(Exercise)
Look through the data below and, wherever a line carries the word "link", please copy that line.

BEGIN

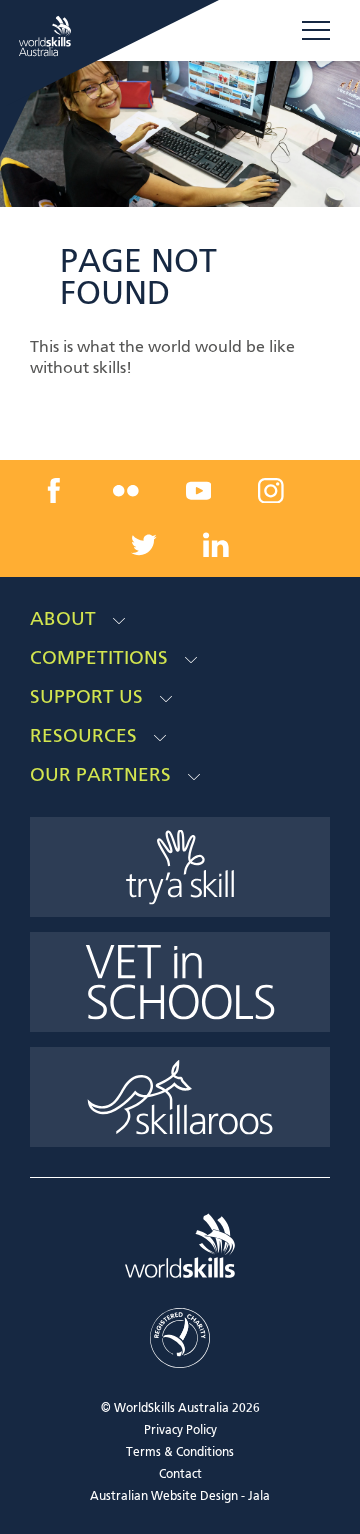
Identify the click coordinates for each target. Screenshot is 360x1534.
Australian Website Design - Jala (180, 1497)
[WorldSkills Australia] (47, 36)
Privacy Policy (180, 1431)
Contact (180, 1475)
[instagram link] (271, 491)
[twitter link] (144, 544)
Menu (316, 31)
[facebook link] (53, 491)
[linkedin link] (216, 544)
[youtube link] (199, 491)
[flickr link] (126, 491)
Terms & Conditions (180, 1453)
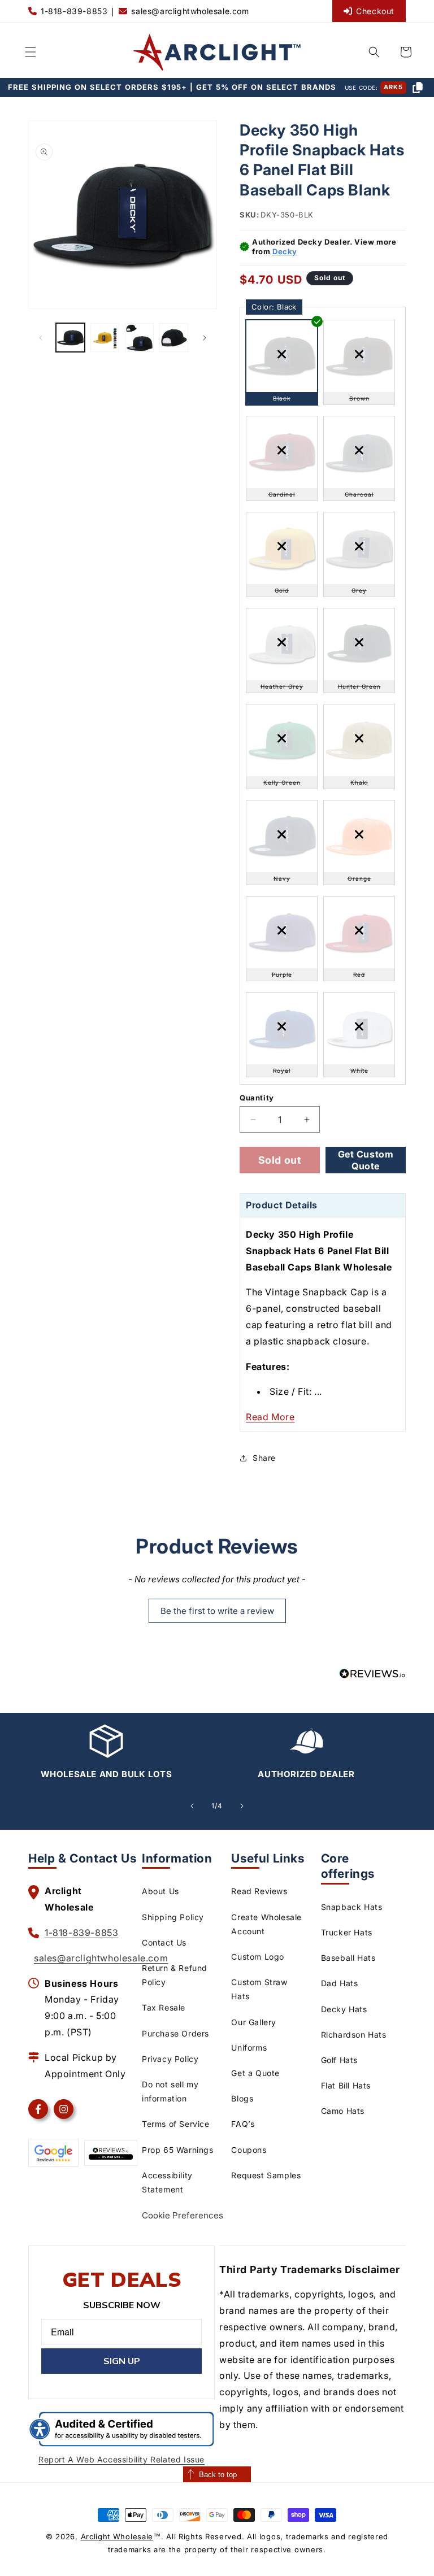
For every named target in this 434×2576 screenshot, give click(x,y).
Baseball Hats (348, 1958)
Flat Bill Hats (346, 2085)
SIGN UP (121, 2361)
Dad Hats (339, 1983)
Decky (284, 251)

END

(Final answer)
[instagram link] (271, 491)
[twitter link] (144, 544)
[facebook link] (53, 491)
[linkedin link] (216, 544)
[youtube link] (199, 491)
[flickr link] (126, 491)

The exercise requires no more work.